Ihre Schritte fühlten sich schwerfällig an und ihre Schulter schmerzte ungemein, aber sie beeilte sich, der Stimme zu folgen und zur Treppe zu kommen. Diese lag genau über der Kellertreppe und ihr wurde bewusst, dass Hunter und Amber direkt unter ihr sein mussten. 

Noch immer drangen Schreie von Hunter zur ihr herauf, die sie jedoch versuchte, auszublenden. Sie musste sich auf Rachels Stimme konzentrieren, denn sicherlich hatte sie einen guten Grund, warum sie zu ihr sprach. 

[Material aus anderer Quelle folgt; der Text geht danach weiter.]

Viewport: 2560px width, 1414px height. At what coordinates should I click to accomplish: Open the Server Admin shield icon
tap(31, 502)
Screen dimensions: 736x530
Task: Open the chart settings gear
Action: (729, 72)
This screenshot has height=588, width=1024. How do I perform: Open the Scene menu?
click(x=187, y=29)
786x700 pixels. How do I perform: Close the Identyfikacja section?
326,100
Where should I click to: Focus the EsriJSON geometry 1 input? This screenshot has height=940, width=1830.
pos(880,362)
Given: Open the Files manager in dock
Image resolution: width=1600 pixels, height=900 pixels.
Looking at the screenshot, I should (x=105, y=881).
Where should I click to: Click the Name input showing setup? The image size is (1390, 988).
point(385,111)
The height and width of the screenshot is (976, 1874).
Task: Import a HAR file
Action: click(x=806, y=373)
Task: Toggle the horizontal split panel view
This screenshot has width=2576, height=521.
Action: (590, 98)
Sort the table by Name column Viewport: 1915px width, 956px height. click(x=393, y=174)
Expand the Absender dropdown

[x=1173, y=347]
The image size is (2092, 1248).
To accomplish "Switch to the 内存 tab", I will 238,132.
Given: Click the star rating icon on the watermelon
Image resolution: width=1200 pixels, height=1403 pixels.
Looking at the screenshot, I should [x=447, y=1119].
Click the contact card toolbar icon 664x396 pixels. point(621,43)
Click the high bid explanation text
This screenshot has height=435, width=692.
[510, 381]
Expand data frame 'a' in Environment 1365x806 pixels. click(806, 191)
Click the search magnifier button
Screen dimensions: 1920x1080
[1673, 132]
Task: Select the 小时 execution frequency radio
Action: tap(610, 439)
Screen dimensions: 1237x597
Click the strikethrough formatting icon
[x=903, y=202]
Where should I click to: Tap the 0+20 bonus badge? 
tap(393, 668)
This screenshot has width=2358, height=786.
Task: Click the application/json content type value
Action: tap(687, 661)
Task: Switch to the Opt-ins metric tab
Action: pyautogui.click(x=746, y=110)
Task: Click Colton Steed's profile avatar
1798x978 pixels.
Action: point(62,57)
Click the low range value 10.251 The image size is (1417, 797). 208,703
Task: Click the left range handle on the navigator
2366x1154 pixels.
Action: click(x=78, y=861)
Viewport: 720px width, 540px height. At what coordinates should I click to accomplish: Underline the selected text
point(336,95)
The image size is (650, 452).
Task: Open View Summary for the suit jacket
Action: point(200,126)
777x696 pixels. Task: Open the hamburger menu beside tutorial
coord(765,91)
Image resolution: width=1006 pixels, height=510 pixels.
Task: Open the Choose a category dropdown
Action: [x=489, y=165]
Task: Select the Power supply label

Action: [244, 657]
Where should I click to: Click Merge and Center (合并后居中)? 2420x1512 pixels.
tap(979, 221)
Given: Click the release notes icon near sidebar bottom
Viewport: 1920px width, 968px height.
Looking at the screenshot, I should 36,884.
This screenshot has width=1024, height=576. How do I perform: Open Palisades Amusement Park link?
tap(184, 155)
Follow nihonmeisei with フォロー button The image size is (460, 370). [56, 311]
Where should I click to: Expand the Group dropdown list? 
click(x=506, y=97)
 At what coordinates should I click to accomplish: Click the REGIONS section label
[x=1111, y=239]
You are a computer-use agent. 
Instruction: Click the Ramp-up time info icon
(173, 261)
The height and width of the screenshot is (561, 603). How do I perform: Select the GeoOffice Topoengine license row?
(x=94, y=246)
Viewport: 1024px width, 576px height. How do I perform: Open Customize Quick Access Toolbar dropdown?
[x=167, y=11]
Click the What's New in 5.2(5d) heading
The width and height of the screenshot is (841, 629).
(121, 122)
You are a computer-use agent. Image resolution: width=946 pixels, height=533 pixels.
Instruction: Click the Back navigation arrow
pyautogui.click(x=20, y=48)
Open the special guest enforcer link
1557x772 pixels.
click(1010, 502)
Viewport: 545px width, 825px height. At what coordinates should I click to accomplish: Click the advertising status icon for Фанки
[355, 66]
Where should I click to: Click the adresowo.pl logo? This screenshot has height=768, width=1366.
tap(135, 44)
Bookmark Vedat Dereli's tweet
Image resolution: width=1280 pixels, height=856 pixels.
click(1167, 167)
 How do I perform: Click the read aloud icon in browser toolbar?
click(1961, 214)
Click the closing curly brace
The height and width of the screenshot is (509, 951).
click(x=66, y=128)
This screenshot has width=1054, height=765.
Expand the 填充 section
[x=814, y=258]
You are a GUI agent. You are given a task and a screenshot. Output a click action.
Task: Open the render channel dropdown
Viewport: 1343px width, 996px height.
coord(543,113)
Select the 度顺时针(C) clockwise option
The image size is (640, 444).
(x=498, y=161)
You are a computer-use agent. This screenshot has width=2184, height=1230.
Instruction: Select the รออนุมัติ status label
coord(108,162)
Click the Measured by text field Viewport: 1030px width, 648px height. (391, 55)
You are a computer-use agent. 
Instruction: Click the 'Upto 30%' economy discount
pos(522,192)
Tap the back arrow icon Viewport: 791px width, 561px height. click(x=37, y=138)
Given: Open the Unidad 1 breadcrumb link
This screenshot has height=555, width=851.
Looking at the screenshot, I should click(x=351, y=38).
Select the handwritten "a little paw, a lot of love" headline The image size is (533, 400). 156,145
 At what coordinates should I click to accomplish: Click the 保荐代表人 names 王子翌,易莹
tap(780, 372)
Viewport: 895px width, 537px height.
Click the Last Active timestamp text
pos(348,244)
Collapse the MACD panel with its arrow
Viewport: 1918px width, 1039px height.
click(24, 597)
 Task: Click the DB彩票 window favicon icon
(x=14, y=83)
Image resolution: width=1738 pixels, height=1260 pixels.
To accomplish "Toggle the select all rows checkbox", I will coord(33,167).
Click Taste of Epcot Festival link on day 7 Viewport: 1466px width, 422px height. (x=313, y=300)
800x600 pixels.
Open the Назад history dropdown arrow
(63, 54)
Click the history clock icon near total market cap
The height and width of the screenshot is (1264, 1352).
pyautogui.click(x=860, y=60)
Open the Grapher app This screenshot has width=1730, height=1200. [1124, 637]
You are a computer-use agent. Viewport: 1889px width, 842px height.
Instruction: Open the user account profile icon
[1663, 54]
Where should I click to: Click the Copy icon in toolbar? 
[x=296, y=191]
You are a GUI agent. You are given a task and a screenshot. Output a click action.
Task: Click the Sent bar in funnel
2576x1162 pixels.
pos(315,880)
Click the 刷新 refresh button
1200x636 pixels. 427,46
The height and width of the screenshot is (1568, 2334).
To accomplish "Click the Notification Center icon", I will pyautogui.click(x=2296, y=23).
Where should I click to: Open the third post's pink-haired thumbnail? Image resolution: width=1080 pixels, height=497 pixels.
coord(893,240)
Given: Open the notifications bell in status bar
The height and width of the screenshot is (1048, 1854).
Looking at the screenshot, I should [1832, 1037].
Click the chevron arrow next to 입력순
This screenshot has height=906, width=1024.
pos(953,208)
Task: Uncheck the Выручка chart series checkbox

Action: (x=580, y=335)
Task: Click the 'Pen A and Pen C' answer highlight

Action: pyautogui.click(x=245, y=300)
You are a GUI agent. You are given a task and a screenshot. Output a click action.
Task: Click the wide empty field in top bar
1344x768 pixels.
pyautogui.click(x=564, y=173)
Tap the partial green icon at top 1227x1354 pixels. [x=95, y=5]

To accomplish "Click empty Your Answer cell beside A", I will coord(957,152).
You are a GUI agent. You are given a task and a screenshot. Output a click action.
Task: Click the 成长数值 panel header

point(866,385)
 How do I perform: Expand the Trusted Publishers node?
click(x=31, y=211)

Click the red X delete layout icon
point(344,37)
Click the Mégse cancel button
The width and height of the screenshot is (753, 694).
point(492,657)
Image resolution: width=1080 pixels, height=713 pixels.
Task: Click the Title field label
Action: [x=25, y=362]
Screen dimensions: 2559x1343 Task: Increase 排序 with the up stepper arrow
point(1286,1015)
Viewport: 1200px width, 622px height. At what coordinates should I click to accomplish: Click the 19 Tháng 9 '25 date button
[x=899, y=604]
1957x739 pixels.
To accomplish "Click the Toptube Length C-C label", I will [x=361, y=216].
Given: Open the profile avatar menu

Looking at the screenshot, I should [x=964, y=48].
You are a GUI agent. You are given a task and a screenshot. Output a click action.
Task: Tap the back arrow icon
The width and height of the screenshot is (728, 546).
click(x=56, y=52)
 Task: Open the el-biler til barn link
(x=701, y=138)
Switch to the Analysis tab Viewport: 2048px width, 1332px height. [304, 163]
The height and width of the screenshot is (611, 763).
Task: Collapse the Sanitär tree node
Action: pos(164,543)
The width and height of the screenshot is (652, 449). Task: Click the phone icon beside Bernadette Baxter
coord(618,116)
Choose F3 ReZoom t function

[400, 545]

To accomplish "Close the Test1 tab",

Jayda gelangte an den Fuß der Treppe und sah sich suchend um. Allerdings konnte sie nichts erkennen, keine geisterhafte Gestalt oder gar die kleine Rachel aus Fleisch und Blut. 

„Ich bin hier unten, unter der Treppe. Amber wollte mich befreien und sie ist mir noch immer ganz nah, deswegen kannst du mich hören", erklärte Rachel und augenblicklich sank Jayda auf die Knie und beugte sich über die unterste Treppenstufe. Tatsächlich glaubte sie, einen kühlen Lufthauch wahrnehmen zu können, was sie jedoch eilig abtat. Immerhin befand sie sich über einem Keller, da war es gar nicht unüblich, dass durch die Ritzen zwischen Stufen und Wand etwas kalte Luft drang.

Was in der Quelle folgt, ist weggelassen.